---- EXCERPTED PASSAGE
Victory at Sea – death and mayhem on Sunday afternoon TV

Victory at Sea – death and mayhem on Sunday afternoon TV
Image: Bruce Gyngell welcomes Australia to TV on 16 September 1956. This image is thought to be a re-creation made about a year later because nobody had thought to record history in the making.

Our next door neighbours were the first people in Edgar Street, Strathfield to own a television set. I remember being invited in to look at the latest miracle of modern technology probably late in 1956 or early ’57.

Their set was housed in an impressive piece of joinery and it had little doors on the front. When they were closed it looked like a traditional piece of furniture rather than something new that didn’t know how to fit in.

The neighbours were in at the beginning. Mainstream professional television was launched on 16 September, 1956 in Sydney. The new medium was introduced by Bruce Gyngell with the words,”Good evening, and welcome to television.”

Our neighbours were a childless couple. He’d apparently made a lot of money by travelling around south-east Asia buying up equipment the US Army had stockpiled and then abandoned in warehouses in exotic locales like Indonesia (which was apparently a place somewhere north of us that the Dutch had until recently owned) and selling it in Australia. Stuff like Jeeps and bulldozers.

He must have made an awful lot of money because he actually offered to buy us a TV, knowing that dad had pretty severe medical problems as a result of his war service. Dad politely declined.

My parents bought a set made by the venerable British manufacturer Pye, a few months later. The cathode ray tube and cloth-fronted speaker were housed in a glossy plywood cabinet stained a gaudy rosewood colour. For some reason my parents were big on rosewood.

The set was a major investment – the sort of investment that required a lot of dispute and fiscal recalculation. In 1956 a TV cost between 200 and 300 guineas (a guinea was £1 and 1 shilling, and for some obscure reason, related no doubt to prestige, art objects and furniture were usually priced in guineas rather than pounds). At the time the average weekly earnings for a man was £25 (women, if they could get work at all, earned much less) so that a TV cost somewhere between nine and 13 weeks pay for the average male worker.

TV was a whole new medium that had somehow to be filled with content. In the early days most programs were popular radio formats but with pictures. There were a lot of musical varieties and quiz shows – formats long established on radio. The new TV stations just did the same gigs, but live, in front of a camera, because they couldn’t prerecord except on film. They also put lots of old movies to air, which was cheap and easy.

My most vivid memory of early TV is Victory at Sea. This was a mammoth, US-produced, 26-part, half-hour historical documentary series on naval warfare in the Second World War. It ran on Sunday afternoons and it was gripping stuff. I remember what seemed like endless hours of footage – shot by insanely heroic cinematographers on American warships – of Japanese kamikaze pilots flying into a wall of anti-aircraft fire. Mostly they’d die hopelessly, a few hundred metres short of the target. Occasionally they’d get through and explode against the ship. And there was lots of footage of crippled US aircraft coming in to land on heaving carriers, pancaking down, and slewing wildly across on the deck in a shower of sparks, and of great battleships wallowing in the monstrous seas of the North Pacific.
--------
---- SOURCE MATERIAL
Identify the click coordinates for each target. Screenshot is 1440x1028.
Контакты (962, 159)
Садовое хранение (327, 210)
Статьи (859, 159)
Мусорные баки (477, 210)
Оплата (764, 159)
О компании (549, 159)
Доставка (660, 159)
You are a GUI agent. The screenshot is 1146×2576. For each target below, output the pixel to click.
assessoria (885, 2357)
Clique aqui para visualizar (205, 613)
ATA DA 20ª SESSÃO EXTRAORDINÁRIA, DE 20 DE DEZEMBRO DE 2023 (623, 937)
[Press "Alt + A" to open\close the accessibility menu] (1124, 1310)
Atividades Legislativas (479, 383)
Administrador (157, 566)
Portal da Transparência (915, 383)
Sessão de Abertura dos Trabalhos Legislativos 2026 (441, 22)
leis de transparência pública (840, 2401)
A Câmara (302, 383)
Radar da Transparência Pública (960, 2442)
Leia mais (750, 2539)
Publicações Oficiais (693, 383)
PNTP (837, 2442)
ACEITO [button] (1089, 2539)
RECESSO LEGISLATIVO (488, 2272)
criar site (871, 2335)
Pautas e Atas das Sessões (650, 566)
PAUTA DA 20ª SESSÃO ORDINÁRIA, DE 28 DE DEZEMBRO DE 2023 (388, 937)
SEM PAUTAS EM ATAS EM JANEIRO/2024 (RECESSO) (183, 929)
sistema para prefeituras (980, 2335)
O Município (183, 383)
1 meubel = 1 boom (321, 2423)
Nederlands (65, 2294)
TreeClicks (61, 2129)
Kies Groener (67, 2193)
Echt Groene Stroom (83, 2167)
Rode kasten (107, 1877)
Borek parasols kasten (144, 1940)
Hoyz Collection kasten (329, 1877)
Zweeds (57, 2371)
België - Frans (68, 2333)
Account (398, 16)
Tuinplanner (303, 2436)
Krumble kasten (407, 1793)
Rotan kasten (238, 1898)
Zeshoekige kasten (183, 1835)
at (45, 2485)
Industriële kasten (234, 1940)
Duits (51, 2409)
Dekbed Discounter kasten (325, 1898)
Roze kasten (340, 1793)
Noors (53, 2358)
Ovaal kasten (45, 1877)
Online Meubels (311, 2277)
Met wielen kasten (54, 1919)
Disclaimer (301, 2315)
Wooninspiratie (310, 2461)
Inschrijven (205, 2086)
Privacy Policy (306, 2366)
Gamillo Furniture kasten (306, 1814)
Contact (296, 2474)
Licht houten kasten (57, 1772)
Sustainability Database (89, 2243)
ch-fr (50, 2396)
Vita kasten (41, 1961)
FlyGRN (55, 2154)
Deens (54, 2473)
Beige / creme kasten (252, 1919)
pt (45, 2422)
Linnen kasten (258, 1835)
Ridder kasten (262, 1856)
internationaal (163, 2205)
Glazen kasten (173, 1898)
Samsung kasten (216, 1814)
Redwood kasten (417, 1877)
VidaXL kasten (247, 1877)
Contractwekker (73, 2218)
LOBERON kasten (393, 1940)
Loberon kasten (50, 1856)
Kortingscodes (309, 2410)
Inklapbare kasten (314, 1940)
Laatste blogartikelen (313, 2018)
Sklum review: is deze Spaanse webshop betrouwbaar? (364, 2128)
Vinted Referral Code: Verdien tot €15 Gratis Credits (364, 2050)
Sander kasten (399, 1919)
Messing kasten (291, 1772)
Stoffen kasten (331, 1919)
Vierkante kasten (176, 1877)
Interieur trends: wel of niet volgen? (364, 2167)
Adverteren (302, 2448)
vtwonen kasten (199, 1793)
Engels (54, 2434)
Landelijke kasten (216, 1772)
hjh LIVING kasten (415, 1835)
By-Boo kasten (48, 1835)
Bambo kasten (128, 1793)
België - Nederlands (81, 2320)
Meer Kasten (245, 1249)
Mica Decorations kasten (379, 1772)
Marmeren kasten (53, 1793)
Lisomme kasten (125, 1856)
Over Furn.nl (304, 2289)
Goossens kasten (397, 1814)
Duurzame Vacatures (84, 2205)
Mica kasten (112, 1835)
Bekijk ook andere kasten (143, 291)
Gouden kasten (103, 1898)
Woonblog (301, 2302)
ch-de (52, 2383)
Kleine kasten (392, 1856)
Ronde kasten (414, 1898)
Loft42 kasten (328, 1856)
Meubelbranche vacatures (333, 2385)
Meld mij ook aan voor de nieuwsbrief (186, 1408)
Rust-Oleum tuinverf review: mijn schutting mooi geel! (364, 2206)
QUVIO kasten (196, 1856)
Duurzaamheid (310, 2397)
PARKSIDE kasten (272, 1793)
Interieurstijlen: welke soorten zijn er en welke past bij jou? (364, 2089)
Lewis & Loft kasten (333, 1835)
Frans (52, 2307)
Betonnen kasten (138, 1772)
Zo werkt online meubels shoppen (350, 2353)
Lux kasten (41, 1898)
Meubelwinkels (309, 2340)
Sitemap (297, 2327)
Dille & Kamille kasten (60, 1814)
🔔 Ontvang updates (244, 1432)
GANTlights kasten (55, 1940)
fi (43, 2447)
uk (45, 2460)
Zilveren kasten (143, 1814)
--------
#### WORK INSTRUCTIONS:
For each statement below, say whether it agrees with the article on early Australian television above, and quote the words from the article that decide it.
1. The neighbours' television set had little doors on the front.
2. The neighbour's offer to buy the family a television was accepted.
3. Victory at Sea was broadcast on Sunday evenings.

#### TASK RESULT:
1. Yes: "it had little doors on the front."
2. No: "Dad politely declined."
3. No: "It ran on Sunday afternoons"